I love contributing to the wordPress project. Up until this year, I’ve been doing that in the forms of testing and providing tips to other developers as part of the Accessibility Team, as well as answering questions in the WordPress and Genesis support forums. I will continue to do both of these. But I also want to start sharing the code I write on both GitHub as well as here, and I also want to start submitting patches to tickets I test. I benefit from the code snippets shared by others, and I appreciate their sharing of said snippets. But I often have to modify them so that the output they generate is accessible. That is not a stab at developers/designers. and why is a discussion for a later post. But during this year, I’d like to start contributing those modified code snippets back to the community. This will take some adjustment to my workflow. It’s not that I’m purposely stingy with code, I just write the code to solve a particular problem I’m having and then stash it away for later use if necessary. This benefits me and the people I work with, but I think it could also benefit the wider community.

I also plan to continue working with Slack to improve the accessibility of their product. I have a few things to test currently, and will be making steps throughout this year to make that relationship a closer one, without being creepy, of course.
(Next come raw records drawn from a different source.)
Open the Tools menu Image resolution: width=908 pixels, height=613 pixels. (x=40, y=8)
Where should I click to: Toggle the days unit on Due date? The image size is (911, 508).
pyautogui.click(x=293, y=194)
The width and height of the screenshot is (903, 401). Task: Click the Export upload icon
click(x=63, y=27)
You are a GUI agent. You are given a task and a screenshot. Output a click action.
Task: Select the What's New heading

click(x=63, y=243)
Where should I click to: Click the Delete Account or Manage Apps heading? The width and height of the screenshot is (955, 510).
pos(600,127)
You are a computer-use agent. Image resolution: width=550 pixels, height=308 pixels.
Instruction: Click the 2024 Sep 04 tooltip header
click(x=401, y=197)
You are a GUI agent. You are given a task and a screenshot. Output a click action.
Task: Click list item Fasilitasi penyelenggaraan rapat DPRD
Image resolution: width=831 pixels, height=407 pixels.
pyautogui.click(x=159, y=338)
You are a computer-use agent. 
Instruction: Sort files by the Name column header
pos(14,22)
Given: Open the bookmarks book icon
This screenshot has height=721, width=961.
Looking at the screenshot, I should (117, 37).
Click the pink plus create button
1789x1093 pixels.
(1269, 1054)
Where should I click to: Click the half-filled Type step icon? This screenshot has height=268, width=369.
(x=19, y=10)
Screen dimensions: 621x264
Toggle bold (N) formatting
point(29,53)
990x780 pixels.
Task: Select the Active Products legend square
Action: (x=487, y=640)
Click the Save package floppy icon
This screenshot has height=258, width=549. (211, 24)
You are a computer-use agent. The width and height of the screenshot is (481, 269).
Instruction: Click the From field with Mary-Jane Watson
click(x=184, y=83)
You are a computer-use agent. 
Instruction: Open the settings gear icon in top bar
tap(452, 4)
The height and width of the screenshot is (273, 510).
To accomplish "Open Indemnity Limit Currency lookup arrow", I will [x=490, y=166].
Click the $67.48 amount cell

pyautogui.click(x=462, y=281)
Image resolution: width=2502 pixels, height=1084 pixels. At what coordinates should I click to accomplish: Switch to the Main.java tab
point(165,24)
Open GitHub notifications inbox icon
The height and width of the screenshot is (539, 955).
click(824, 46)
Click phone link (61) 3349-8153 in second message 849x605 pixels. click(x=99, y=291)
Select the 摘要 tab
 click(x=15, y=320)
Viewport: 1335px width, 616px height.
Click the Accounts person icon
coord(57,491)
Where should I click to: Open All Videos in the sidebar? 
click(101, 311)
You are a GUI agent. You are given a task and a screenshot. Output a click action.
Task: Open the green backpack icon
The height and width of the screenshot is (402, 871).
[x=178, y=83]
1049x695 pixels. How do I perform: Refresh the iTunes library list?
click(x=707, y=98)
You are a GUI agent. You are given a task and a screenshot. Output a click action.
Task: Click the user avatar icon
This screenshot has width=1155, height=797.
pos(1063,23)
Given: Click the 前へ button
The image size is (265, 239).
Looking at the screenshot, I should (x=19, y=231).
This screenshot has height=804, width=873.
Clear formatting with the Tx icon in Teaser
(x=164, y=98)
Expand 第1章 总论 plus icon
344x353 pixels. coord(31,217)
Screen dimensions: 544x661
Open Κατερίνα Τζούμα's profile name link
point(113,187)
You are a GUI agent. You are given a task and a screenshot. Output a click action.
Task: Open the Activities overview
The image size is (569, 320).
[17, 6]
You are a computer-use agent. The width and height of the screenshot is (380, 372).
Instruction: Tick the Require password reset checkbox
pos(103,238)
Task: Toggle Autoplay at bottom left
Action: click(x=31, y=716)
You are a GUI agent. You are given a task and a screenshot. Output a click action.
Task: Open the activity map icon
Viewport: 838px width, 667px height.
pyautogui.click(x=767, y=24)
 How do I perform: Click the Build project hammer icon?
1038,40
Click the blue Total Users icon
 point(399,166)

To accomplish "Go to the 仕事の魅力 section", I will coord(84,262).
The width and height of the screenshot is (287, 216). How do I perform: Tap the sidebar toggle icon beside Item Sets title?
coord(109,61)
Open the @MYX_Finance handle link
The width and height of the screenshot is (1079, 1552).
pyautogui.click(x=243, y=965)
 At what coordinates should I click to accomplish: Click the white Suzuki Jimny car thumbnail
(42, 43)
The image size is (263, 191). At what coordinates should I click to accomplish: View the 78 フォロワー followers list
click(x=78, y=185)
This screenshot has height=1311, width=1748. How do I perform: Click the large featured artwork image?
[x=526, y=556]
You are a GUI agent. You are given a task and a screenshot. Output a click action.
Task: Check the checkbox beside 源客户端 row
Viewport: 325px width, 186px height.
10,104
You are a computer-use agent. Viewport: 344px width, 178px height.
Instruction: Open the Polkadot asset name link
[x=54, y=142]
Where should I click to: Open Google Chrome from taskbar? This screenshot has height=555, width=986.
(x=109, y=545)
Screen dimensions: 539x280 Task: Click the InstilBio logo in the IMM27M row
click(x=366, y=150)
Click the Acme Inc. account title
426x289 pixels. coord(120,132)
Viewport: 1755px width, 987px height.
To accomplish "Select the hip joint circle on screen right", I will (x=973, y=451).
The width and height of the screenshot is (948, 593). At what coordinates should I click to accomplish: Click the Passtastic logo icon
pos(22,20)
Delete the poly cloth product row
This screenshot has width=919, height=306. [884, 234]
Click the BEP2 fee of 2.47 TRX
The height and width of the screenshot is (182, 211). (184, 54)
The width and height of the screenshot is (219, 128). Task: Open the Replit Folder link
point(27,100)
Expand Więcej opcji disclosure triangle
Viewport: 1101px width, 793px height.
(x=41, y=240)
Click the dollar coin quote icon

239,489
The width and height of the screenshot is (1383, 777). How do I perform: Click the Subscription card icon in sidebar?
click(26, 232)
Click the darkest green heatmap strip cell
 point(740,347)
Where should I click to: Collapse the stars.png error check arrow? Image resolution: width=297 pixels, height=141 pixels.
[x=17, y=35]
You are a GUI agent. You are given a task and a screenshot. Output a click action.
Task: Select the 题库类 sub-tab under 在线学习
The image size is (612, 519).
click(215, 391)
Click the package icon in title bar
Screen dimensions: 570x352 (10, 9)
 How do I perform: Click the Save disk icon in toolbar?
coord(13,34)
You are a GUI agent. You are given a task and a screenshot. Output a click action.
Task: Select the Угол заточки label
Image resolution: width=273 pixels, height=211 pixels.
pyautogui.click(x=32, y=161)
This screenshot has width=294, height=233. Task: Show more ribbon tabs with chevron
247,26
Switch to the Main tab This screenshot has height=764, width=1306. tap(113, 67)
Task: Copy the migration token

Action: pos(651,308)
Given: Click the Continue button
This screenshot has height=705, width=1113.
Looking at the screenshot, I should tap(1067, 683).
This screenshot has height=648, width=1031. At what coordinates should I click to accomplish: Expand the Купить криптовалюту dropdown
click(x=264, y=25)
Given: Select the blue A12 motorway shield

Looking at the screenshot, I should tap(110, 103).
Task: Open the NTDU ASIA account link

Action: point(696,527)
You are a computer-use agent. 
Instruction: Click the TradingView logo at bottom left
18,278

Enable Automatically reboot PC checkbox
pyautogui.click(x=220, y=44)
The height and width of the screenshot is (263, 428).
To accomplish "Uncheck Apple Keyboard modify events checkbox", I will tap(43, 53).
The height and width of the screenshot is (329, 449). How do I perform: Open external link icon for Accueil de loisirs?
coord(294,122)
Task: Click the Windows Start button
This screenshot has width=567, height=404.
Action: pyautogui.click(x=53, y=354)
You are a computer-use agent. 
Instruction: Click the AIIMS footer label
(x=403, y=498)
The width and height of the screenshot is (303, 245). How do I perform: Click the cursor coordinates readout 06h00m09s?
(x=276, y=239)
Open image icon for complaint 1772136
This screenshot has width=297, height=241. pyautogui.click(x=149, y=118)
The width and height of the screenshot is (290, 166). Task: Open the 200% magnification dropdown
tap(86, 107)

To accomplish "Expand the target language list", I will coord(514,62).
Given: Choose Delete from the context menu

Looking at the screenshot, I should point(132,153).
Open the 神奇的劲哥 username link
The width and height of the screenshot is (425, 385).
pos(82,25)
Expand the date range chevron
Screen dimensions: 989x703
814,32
Then there’s the WordSesh Transcription project. I haven’t forgotten about this, and have started transcribing the first talk. But I’m changing up the workflow on this so I can spend an hour transcribing instead of trying to knock it out in one sitting. I have twenty-five minutes left to go in the first talk, and after transcribing I will finish the editing and post it.

These are my concrete goals for 2015. As you can see, I’ve got a ton of work to do. But I think as long as I take these goals in small, bite-sized chunks, with a lot of self-examination thrown in to ensure that I’m staying on track, I can achieve them by the end of 2015. I wish everyone success in whatever they’re trying to do in 2015, and I sincerely hope this is a great year for everyone.